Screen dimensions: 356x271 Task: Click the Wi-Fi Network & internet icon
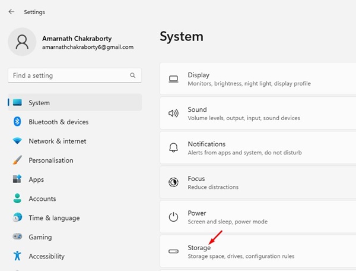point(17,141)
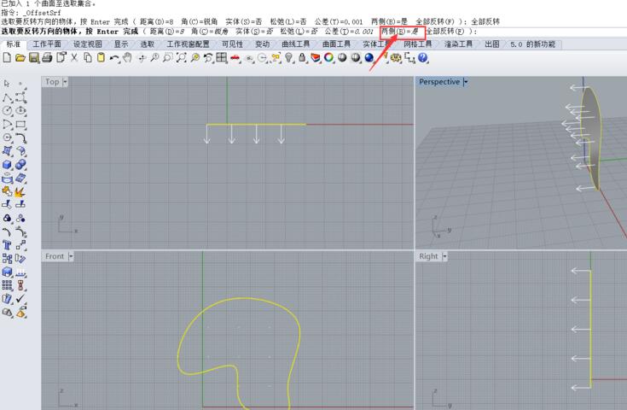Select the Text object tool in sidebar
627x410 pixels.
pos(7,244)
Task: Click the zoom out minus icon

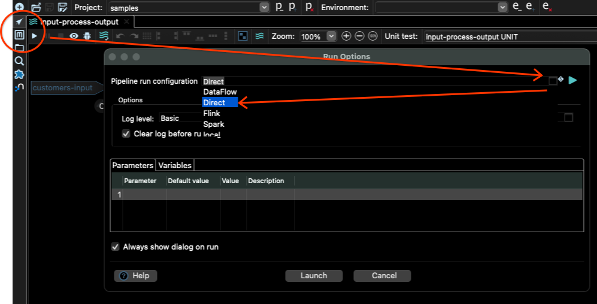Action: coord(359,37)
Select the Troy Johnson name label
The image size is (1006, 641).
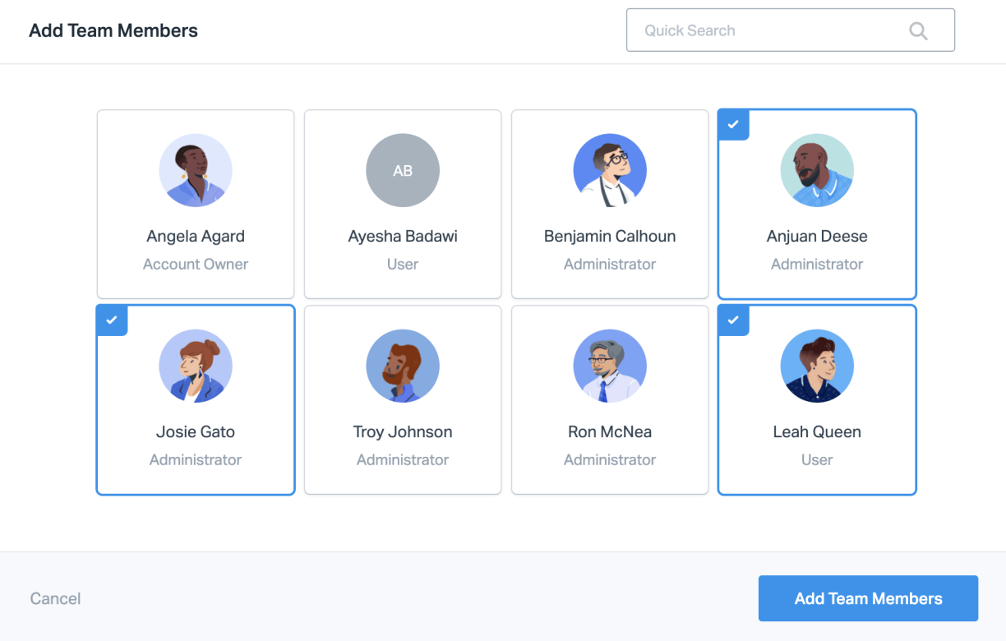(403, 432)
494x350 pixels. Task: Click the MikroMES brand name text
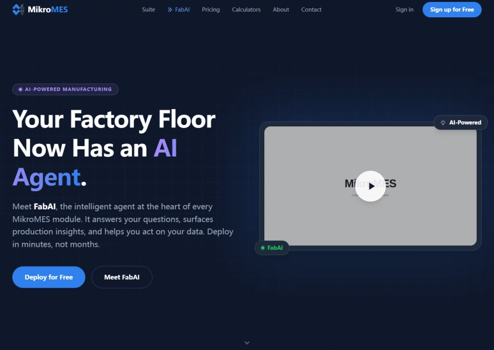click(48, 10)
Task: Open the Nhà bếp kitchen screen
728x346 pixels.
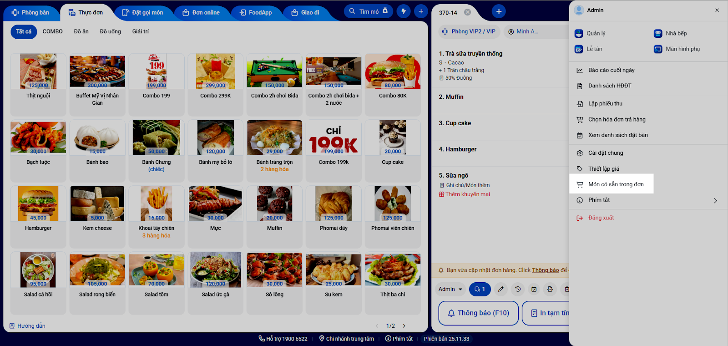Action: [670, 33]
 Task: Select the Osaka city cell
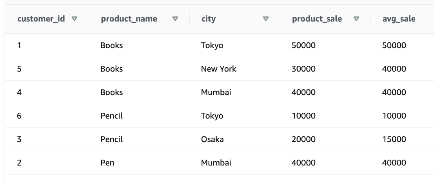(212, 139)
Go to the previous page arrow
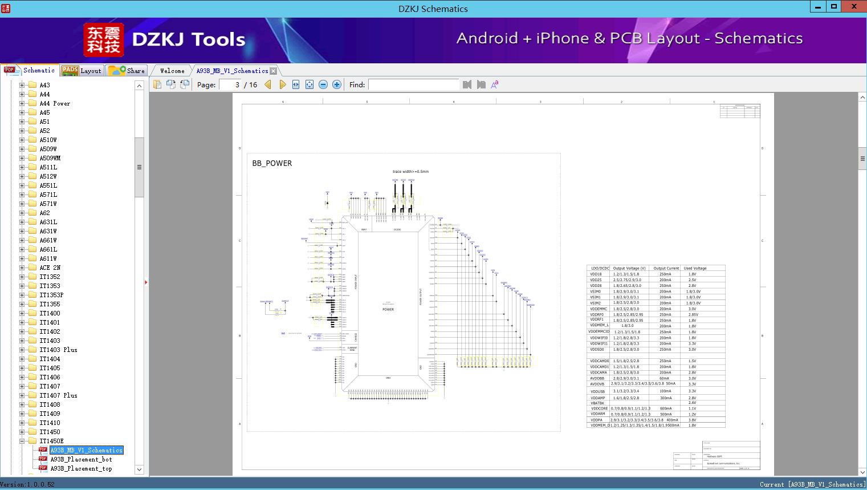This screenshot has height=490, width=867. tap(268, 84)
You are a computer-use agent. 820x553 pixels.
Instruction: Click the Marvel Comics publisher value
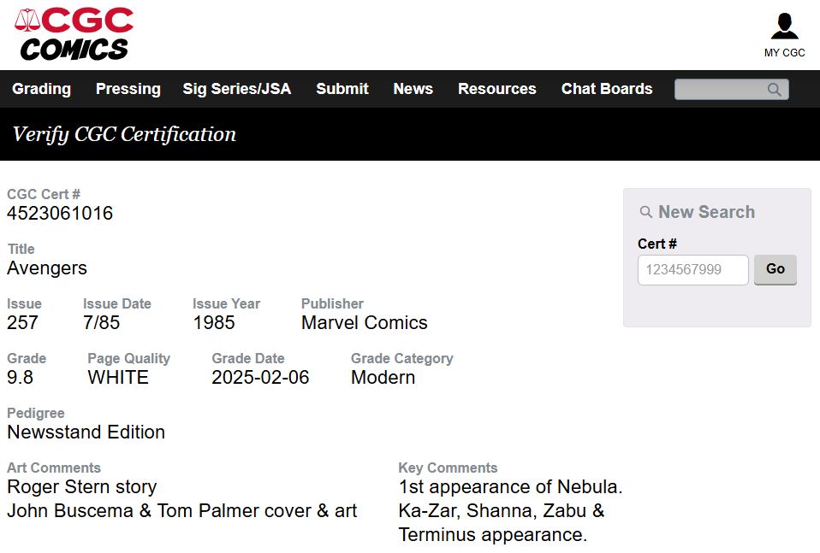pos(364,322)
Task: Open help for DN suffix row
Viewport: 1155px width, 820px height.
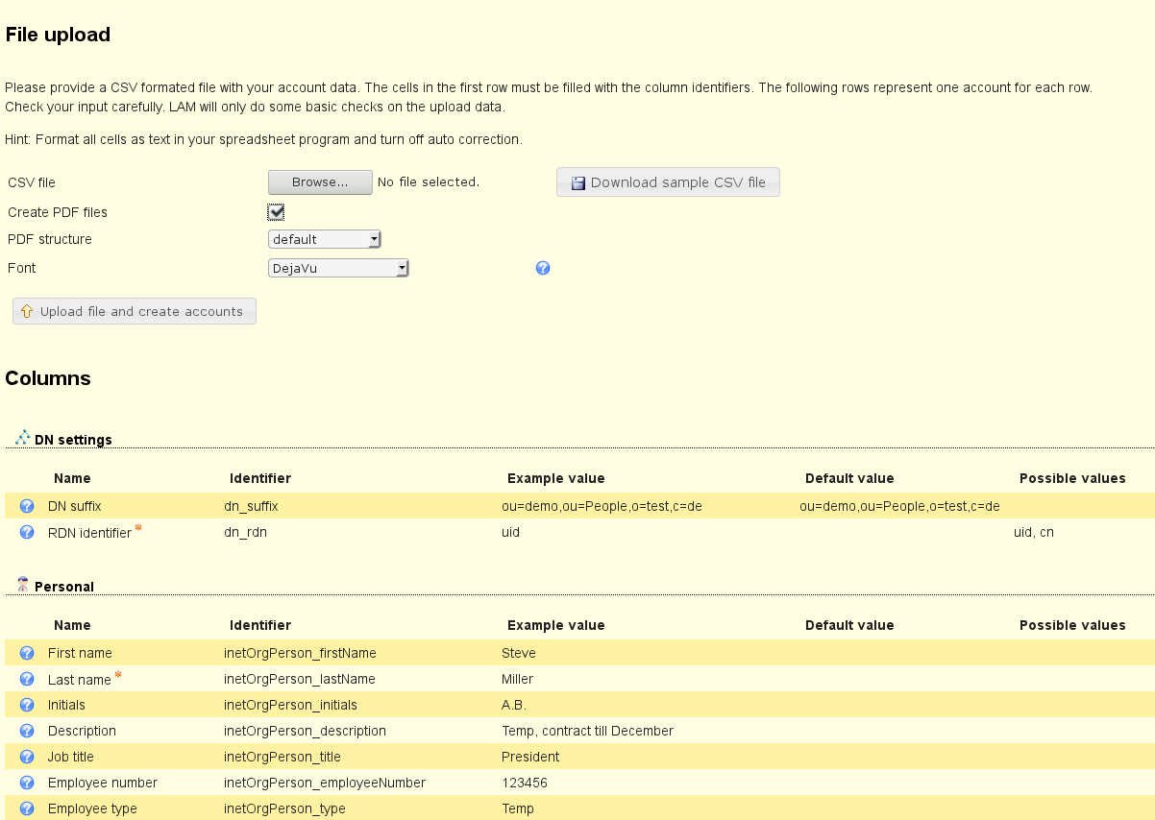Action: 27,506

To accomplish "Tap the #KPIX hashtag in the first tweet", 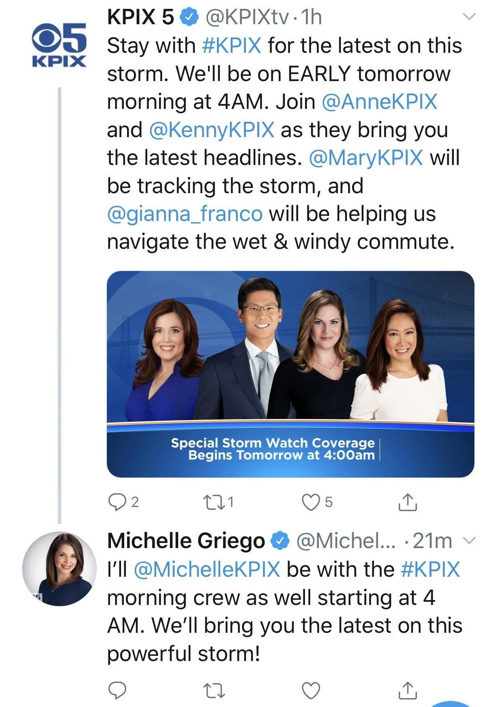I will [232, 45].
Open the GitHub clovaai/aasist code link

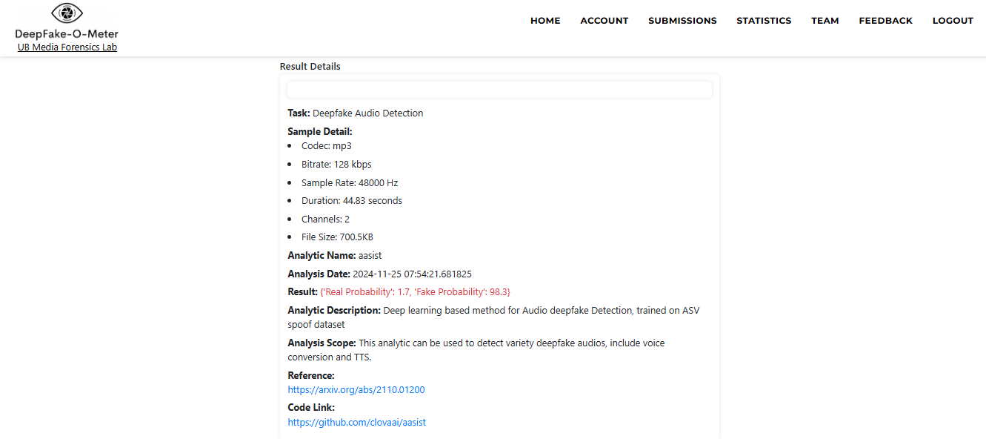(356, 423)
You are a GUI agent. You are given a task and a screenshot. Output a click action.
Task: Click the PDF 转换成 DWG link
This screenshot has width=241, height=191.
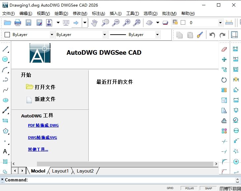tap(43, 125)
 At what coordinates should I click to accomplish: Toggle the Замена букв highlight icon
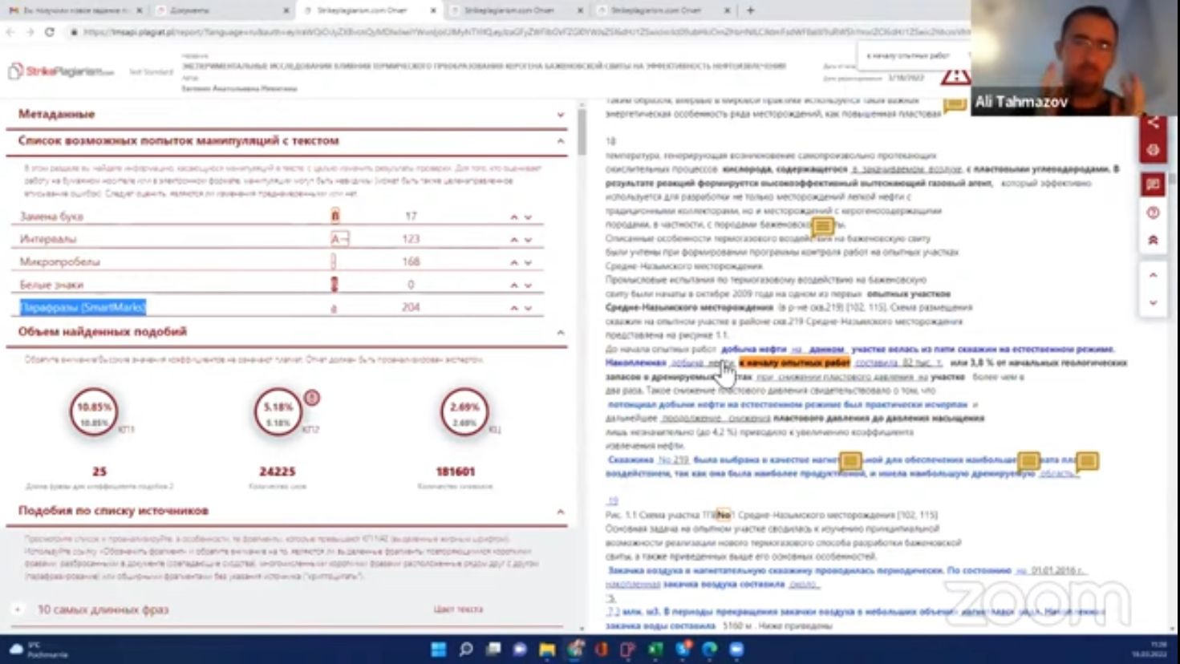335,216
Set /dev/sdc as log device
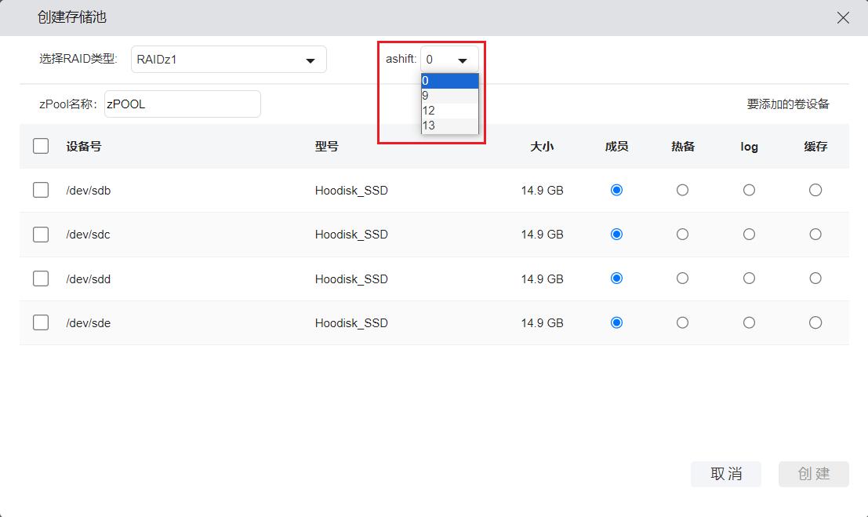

□ □ □ □ □ □ □

**The task:**
Every line that holds the word "agent" should be copied from the records above.

**Worked solution:**
You are a computer-use agent. 820x553 pixels.
You are a GUI agent. You are given a task and a screenshot. Output a click action.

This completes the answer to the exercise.